Abu Simbel Temples - in Popular Culture

In Popular Culture

  • The temple is the fictional field headquarters of MI6 in the 1977 James Bond film The Spy Who Loved Me, containing M's office, a conference room, and Q's laboratory.
  • The temple is a setting of the 1978 film Agatha Christie's Death on the Nile, where the statues "sing" because of the wind in the crevices (similar to wind blowing over a bottle).
  • The temple is shown in 2001's The Mummy Returns, as a way to the Oasis of Ahm-Shere.
  • Team America mistakenly blows up the temple when they miss fleeing terrorists in Team America: World Police (2004).
  • The temple can be seen briefly in the background of the city-planet of Coruscant when Queen Amidala's ship first arrives in Star Wars Episode One: The Phantom Menace.

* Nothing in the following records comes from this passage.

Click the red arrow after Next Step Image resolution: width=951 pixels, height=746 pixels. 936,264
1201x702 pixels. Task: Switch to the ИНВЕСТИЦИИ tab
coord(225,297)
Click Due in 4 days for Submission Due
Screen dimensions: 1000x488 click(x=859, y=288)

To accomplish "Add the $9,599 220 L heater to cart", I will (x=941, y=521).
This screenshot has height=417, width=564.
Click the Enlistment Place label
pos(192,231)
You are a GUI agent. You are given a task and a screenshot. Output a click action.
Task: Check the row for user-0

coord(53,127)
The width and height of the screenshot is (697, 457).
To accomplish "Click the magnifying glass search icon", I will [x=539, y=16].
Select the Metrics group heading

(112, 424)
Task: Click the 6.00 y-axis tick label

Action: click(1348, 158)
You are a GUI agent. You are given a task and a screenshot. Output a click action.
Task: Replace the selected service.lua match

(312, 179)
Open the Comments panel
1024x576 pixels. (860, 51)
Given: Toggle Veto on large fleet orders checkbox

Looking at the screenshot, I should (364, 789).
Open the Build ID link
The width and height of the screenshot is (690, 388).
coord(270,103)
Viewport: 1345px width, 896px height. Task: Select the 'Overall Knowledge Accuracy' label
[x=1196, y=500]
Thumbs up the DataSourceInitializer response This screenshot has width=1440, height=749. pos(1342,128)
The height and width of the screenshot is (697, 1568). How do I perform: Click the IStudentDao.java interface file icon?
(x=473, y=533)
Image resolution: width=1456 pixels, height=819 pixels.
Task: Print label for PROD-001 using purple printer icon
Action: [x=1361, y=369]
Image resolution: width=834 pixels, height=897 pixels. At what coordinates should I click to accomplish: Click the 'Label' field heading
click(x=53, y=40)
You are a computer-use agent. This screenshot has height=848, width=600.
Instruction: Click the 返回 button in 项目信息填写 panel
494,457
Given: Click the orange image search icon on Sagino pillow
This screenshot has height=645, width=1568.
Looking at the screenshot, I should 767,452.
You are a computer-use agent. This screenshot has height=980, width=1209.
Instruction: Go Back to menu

  • In Anne Michaels' second novel The Winter Vault the relocation of Abu Simbel is one of the main themes.
  • The temple is a playable tomb in The Sims 3: World Adventures.
  • In the video game TimeSplitters, the entrance to the tomb in the first level – "1935 Tomb" – looks like Abu Simbel, except that the fourth statue is broken in addition to the second.
  • The 1985 computer game Abu Simbel Profanation written by Dinamic Software and released by Gremlin Graphics in the UK, has gameplay based around the temples and Egyptian setting.
  • In the book by Matthew Reilly - The Six Sacred Stones, the lead character - Captain Jack West Jr., leads an expedition to the temple to locate the fictional First Vertex, and to place a "Piller" in said Vertex.